The result is that now no one knows or can know precisely what is US policy toward anything in the Middle East. Does Washington truly want a grouping of countries from Turkey through Pakistan that could and would take common action to contain Moscow within its present military frontiers? Does Washington truly want a comprehensive peace between Israel and its Arab neighbors? Does Mr. Carter understand what it means to move ahead carefully, by logical successive steps toward these ends? Is he willing to pay whatever political price at home may be necessary to move in that direction?
Over the past week the inability of Washington to articulate and pursue a coherent Middle East policy was underlined by the travels through that area of the President of France, Valery Giscard d'Estaing.

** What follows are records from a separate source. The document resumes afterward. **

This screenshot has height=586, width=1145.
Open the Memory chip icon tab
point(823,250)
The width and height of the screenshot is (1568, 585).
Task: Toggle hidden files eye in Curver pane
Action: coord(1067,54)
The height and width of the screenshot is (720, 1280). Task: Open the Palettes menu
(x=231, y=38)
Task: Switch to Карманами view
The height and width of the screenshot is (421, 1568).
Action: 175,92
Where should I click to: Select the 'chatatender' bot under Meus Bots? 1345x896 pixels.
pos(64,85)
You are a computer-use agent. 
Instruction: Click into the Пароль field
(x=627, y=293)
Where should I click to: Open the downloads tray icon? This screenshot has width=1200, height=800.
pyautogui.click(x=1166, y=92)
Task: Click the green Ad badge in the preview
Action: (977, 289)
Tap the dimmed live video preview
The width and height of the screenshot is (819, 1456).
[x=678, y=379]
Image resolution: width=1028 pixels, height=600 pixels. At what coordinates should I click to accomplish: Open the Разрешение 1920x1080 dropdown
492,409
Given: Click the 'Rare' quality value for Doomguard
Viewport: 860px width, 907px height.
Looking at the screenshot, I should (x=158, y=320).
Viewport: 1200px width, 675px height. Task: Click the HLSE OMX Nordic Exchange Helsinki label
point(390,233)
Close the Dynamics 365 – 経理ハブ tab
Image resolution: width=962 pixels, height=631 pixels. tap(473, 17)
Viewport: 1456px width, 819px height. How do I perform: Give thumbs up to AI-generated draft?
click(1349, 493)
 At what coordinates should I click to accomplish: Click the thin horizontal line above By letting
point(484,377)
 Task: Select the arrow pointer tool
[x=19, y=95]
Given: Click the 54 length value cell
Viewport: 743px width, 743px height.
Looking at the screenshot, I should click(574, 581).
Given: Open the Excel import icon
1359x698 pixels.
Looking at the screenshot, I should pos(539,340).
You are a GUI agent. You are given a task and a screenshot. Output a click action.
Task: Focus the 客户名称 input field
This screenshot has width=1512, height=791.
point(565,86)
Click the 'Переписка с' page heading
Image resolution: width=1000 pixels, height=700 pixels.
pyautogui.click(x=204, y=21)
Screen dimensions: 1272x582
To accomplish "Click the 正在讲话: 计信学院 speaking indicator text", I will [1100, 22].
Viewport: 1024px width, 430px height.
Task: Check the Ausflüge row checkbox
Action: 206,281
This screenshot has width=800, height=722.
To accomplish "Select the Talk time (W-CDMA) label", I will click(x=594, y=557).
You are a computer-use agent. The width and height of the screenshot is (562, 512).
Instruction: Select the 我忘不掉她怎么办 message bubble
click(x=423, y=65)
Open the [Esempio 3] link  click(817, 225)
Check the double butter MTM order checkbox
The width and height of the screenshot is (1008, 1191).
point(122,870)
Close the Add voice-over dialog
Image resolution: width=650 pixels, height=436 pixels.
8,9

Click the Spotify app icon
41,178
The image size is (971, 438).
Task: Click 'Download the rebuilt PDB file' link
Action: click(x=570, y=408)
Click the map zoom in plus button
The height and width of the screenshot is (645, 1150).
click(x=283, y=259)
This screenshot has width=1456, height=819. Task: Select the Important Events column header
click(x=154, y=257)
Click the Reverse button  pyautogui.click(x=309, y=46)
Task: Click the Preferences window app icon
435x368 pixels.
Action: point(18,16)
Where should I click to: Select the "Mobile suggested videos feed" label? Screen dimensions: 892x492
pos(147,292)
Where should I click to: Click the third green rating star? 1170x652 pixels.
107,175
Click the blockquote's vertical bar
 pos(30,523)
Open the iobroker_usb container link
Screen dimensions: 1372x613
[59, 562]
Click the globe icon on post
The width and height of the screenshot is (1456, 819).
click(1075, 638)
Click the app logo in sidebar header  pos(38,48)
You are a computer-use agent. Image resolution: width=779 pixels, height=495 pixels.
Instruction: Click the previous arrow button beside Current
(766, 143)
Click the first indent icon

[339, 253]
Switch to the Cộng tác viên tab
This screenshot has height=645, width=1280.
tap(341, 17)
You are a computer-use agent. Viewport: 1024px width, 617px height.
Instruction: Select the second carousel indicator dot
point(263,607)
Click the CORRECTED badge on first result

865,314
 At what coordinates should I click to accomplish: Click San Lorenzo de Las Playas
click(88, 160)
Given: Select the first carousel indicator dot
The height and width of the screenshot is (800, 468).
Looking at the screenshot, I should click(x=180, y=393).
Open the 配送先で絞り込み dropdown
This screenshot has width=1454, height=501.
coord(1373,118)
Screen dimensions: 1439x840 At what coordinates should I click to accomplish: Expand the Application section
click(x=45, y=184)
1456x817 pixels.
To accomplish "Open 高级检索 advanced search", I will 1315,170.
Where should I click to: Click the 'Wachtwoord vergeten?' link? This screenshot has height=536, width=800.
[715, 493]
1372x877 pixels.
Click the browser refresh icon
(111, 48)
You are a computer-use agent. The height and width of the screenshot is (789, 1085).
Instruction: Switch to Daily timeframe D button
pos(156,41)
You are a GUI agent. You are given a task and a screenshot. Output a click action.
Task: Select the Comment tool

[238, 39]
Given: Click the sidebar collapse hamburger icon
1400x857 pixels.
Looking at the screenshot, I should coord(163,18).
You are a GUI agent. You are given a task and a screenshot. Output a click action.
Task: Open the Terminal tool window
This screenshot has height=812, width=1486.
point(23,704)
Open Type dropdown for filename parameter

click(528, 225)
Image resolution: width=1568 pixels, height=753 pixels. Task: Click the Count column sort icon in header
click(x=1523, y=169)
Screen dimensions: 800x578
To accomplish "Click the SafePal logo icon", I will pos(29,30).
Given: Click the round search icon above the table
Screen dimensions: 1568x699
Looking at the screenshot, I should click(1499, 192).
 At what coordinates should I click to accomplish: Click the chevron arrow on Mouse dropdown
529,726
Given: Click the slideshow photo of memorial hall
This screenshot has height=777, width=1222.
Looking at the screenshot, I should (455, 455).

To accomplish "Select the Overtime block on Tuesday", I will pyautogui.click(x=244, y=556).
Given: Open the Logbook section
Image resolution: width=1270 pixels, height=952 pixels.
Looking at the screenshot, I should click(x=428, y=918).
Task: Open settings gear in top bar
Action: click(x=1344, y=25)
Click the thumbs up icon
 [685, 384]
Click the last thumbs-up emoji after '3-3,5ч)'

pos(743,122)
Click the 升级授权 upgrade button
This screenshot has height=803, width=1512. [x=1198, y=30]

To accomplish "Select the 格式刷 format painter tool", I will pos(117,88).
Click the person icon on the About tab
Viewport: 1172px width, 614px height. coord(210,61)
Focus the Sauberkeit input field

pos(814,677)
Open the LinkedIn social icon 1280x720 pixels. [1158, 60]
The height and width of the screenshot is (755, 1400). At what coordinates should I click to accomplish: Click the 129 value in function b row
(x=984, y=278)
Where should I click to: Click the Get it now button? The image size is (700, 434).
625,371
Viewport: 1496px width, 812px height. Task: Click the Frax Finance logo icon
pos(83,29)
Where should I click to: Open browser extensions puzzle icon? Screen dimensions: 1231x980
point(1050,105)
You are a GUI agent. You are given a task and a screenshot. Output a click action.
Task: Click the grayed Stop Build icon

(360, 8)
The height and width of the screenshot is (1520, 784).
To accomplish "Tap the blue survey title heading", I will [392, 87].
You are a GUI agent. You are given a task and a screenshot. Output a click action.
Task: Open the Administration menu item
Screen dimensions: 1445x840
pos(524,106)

The French President set forth for the Persian Gulf states on March 1 as the UN was getting ready to vote on the Israel resolution. He was among the oil Arabs when the White House repudiated the UN vote. He was, of course, the beneficiary. He brought home in March 10 the prospect that France will have preferential access to Arab oil at preferential prices, no matter what Mr. Carter in Washington may do next.
The sequel comes in two parts. Part I is that the repudiation of the vote in the UN did not save the Jewish vote for Mr. Carter. On March 11 the Jewish wards in Florida voted for Senator Kennedy against President Carter. PArt II is that there continues to be a major repair job to be done for the NATO alliance, and an emergency job still unmanaged in the Middle East.
President Carter's State of the Union speech of Jan. 23 was supposed to have been the beginning on the tasks of building a new security system for the Middle East. Now, nearly two months later, there is still no visible progress. If anything, matters are worse today than they were then.